Reputation: 864
Qualtrics' check all that applies produces per respondent a comma-separated cell with all the options each person clicked on. If I make a count table I get something like this, but with 10 unique choices:
Combinations | Count |
---|---|
for news | 32 |
for news, talk to friends | 7 |
for news, find information | 14 |
for news, talk to friends, find information | 5 |
talk to friends | 55 |
I want to count each option so that for news = 32+7+14+5, talk to friends = 7+5+55 etc.
I can do df$Var %>% str_count("for news") %>% table()
but this would have to be done 10 times.
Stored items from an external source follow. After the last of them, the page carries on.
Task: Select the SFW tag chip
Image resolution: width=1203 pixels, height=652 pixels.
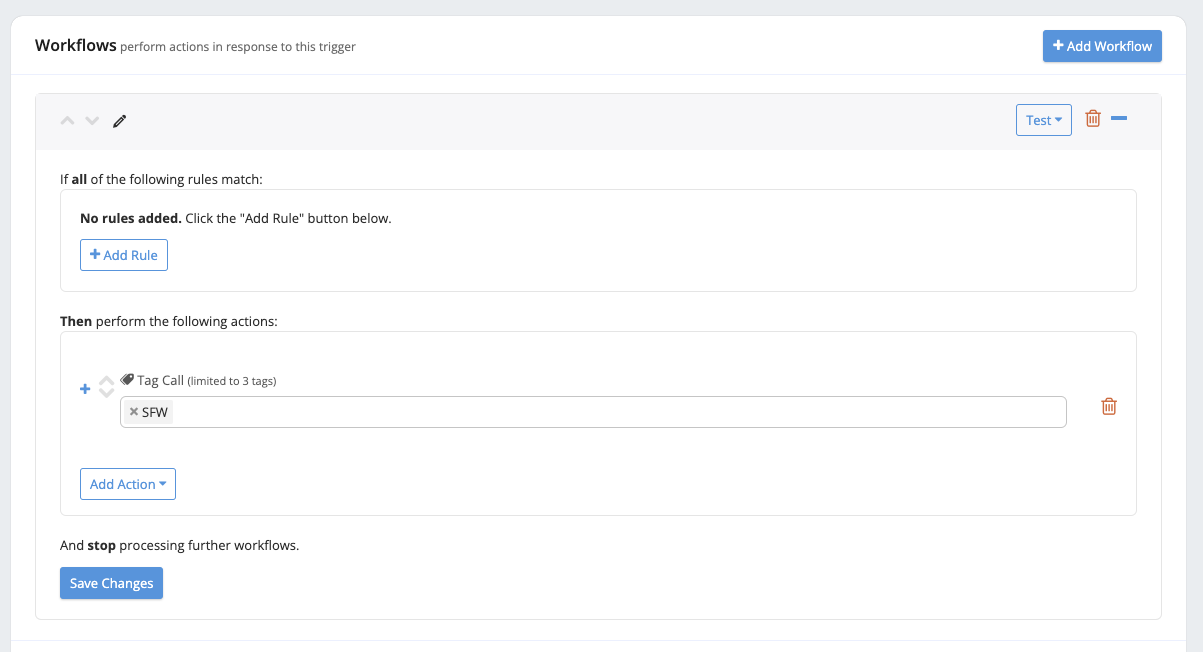Action: pos(155,412)
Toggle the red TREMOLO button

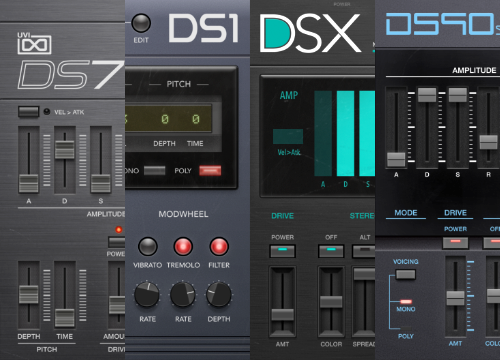pyautogui.click(x=183, y=246)
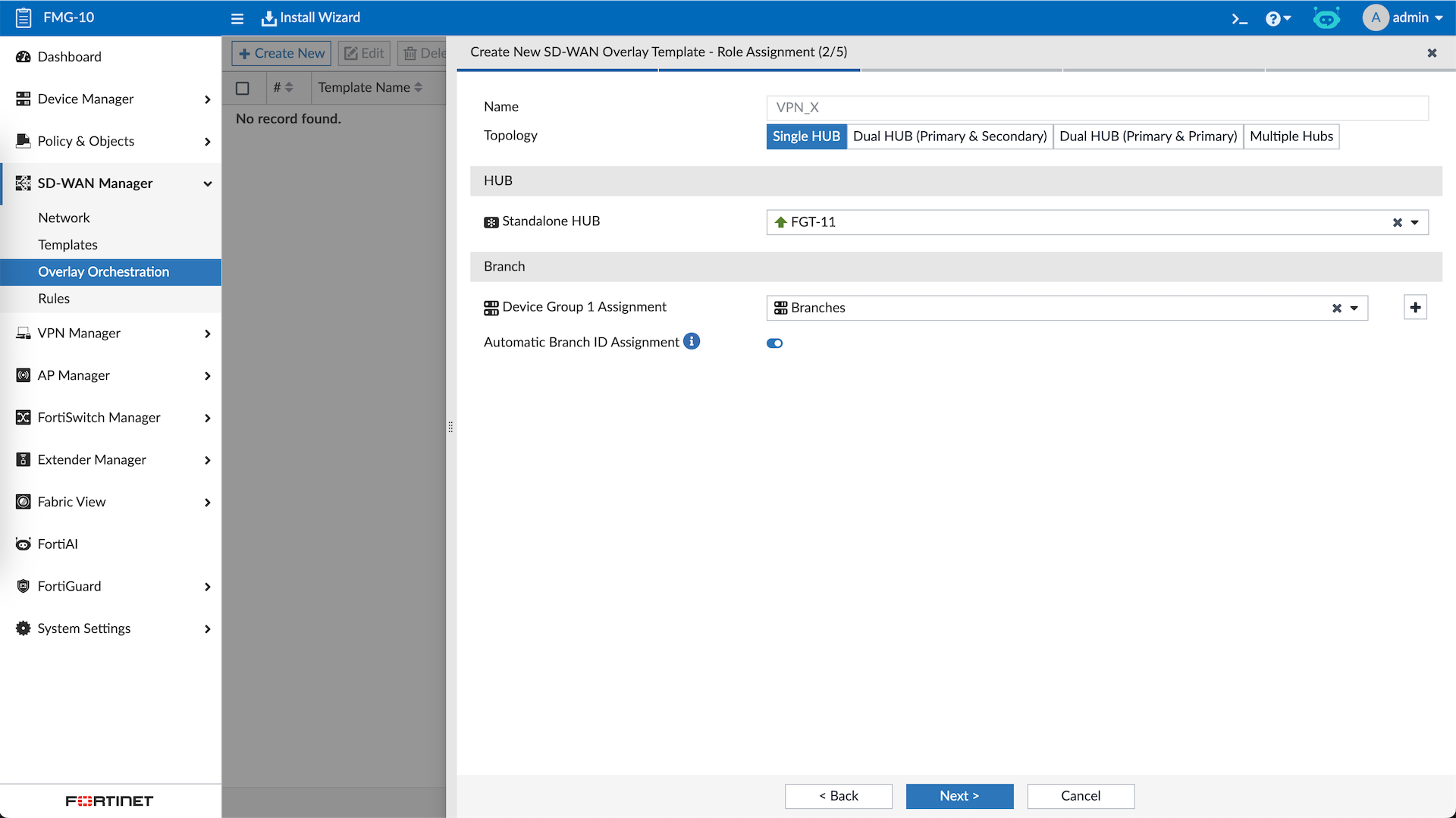Select Dual HUB (Primary & Secondary) topology

pyautogui.click(x=949, y=136)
I am getting an error trying to mutate ("Error in UseMethod("mutate") : no applicable method for 'mutate' applied to an object of class "factor"
)
df$Var%>%mutate(news = str_count("for news"),
friends = str_count("friends"),
info = str_count("information"))
Do I have to str_extract
using the comma, creating individual columns, and then pivot_long
or is there a way to make different str_count
s in one go?
Upvotes: 1
Views: 294
Reputation: 388907
Split the comma separated strings in new rows using separate_rows
and for each Combinations
, sum
it's count.
library(dplyr)
library(tidyr)
df %>%
separate_rows(Combinations, sep = ',\\s*') %>%
group_by(Combinations) %>%
summarise(Count = sum(Count))
# Combinations Count
# <chr> <int>
#1 find information 19
#2 for news 58
#3 talk to friends 67
data
It is easier to help if you provide data in a reproducible format -
df <- structure(list(Combinations = c("for news", "for news, talk to friends",
"for news, find information", "for news, talk to friends,find information",
"talk to friends"), Count = c(32L, 7L, 14L, 5L, 55L)), row.names = c(NA,
-5L), class = "data.frame")
Upvotes: 1
Reputation: 15123
if space between each respondent, (for example, not for news, talk to friends,find information
, like for news, talk to friends, find information
) and let your data as df
,
x <- rep(df$Combinations, df$Count)
x %>% str_plit(., ", ") %>% unlist %>% table
find information for news talk to friends
19 58 67
or by using str_count
,
y <- c("for news", "talk to friends", "find information")
sapply(y, function(X) str_count(x, X)) %>% colSums()
str_count(x, "for news")
for news talk to friends find information
58 67 19
Upvotes: 1